[Task instructions] Copy all of the records exactly.

++++

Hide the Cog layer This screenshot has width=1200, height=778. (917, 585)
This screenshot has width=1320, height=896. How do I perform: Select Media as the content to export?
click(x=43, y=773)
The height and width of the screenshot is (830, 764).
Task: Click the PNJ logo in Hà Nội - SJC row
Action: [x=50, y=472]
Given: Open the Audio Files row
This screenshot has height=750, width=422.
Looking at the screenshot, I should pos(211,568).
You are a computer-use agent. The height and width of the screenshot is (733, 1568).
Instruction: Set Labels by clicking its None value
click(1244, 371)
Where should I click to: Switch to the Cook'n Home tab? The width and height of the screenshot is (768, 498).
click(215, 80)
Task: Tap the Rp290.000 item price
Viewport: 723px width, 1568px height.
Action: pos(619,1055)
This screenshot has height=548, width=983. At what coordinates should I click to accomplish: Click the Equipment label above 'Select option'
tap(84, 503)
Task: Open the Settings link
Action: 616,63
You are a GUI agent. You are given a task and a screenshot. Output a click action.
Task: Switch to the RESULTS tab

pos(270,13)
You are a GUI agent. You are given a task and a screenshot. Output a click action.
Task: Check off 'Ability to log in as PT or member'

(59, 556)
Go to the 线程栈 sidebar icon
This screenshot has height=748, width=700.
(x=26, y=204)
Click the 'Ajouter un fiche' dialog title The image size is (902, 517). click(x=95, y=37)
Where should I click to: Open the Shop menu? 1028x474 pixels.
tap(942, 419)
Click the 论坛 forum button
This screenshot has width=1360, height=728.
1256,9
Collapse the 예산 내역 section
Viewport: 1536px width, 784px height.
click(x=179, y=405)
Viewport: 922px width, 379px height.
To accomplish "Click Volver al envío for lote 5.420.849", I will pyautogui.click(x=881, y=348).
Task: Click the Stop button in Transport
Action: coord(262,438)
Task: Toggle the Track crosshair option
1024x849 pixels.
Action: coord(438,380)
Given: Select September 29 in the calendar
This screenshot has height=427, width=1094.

++++

[Response]
Hide the Cog layer This screenshot has width=1200, height=778. (917, 585)
This screenshot has width=1320, height=896. How do I perform: Select Media as the content to export?
click(x=43, y=773)
The height and width of the screenshot is (830, 764).
Task: Click the PNJ logo in Hà Nội - SJC row
Action: [x=50, y=472]
Given: Open the Audio Files row
This screenshot has height=750, width=422.
Looking at the screenshot, I should pos(211,568).
You are a computer-use agent. The height and width of the screenshot is (733, 1568).
Instruction: Set Labels by clicking its None value
click(1244, 371)
Where should I click to: Switch to the Cook'n Home tab? The width and height of the screenshot is (768, 498).
click(215, 80)
Task: Tap the Rp290.000 item price
Viewport: 723px width, 1568px height.
Action: pos(619,1055)
This screenshot has height=548, width=983. At what coordinates should I click to accomplish: Click the Equipment label above 'Select option'
tap(84, 503)
Task: Open the Settings link
Action: 616,63
You are a GUI agent. You are given a task and a screenshot. Output a click action.
Task: Switch to the RESULTS tab

pos(270,13)
You are a GUI agent. You are given a task and a screenshot. Output a click action.
Task: Check off 'Ability to log in as PT or member'

(59, 556)
Go to the 线程栈 sidebar icon
This screenshot has height=748, width=700.
(x=26, y=204)
Click the 'Ajouter un fiche' dialog title The image size is (902, 517). click(x=95, y=37)
Where should I click to: Open the Shop menu? 1028x474 pixels.
tap(942, 419)
Click the 论坛 forum button
This screenshot has width=1360, height=728.
1256,9
Collapse the 예산 내역 section
Viewport: 1536px width, 784px height.
click(x=179, y=405)
Viewport: 922px width, 379px height.
To accomplish "Click Volver al envío for lote 5.420.849", I will pyautogui.click(x=881, y=348).
Task: Click the Stop button in Transport
Action: coord(262,438)
Task: Toggle the Track crosshair option
1024x849 pixels.
Action: coord(438,380)
Given: Select September 29 in the calendar
This screenshot has height=427, width=1094.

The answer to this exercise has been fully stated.